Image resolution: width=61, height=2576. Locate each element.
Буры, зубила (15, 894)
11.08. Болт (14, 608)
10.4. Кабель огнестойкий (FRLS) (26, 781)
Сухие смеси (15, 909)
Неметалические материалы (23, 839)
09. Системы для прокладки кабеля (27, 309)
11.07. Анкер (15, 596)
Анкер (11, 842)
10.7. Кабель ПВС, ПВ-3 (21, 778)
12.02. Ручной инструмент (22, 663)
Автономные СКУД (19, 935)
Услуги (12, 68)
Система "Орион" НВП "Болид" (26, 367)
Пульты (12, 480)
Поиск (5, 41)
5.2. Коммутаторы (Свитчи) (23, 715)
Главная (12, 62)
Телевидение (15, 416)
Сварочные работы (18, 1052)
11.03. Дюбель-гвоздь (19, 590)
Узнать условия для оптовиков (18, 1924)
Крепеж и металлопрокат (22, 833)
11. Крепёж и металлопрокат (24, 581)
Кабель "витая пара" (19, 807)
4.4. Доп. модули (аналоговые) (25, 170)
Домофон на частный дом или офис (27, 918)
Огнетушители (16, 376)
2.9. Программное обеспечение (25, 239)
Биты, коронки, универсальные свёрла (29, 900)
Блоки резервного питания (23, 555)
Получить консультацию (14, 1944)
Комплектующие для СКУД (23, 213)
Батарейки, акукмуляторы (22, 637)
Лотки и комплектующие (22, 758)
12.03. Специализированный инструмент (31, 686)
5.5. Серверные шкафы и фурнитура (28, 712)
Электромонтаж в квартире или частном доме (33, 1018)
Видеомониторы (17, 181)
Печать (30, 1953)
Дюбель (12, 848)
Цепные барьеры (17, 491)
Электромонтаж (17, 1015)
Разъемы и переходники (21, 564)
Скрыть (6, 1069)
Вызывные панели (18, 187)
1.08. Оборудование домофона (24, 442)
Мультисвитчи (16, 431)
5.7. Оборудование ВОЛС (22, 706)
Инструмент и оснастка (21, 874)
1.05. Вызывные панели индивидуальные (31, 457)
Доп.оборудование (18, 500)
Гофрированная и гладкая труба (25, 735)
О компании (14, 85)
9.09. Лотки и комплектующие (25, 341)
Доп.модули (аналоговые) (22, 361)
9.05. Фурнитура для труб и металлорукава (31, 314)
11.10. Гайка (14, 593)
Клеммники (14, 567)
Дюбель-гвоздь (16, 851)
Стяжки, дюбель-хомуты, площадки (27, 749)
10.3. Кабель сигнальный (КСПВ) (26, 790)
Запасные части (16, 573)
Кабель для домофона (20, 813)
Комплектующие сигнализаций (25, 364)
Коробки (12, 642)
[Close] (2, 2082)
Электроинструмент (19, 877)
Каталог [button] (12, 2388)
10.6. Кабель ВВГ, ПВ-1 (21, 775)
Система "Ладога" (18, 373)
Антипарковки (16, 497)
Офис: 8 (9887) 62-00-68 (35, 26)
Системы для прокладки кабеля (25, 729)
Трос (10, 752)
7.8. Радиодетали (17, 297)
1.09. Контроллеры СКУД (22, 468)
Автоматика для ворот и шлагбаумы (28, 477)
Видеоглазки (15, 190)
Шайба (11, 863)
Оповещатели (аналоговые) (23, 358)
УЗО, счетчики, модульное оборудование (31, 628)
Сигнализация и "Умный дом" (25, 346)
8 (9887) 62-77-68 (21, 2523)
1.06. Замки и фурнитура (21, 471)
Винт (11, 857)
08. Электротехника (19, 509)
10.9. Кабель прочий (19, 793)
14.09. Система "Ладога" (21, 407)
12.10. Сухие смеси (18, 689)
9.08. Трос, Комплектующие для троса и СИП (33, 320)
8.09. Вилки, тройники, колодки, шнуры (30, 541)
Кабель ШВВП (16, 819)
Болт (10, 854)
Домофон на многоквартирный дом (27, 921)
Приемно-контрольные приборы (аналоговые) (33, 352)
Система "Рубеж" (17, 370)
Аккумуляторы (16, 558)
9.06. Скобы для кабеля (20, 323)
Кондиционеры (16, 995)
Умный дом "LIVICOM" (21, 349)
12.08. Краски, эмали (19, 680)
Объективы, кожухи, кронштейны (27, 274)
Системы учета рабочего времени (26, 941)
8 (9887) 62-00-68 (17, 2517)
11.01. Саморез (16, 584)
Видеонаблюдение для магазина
# # #
DIRECTIONS FOR THIS TASK —
Each line from the one that holds "Домофон на многоквартирный дом (27, 921)" to the end of the records above should be transcribed exactly, both ends included.

WRITTEN ANSWER —
Домофон на многоквартирный дом (27, 921)
Приемно-контрольные приборы (аналоговые) (33, 352)
Система "Рубеж" (17, 370)
Аккумуляторы (16, 558)
9.06. Скобы для кабеля (20, 323)
Кондиционеры (16, 995)
Умный дом "LIVICOM" (21, 349)
12.08. Краски, эмали (19, 680)
Объективы, кожухи, кронштейны (27, 274)
Системы учета рабочего времени (26, 941)
8 (9887) 62-00-68 (17, 2517)
11.01. Саморез (16, 584)
Видеонаблюдение для магазина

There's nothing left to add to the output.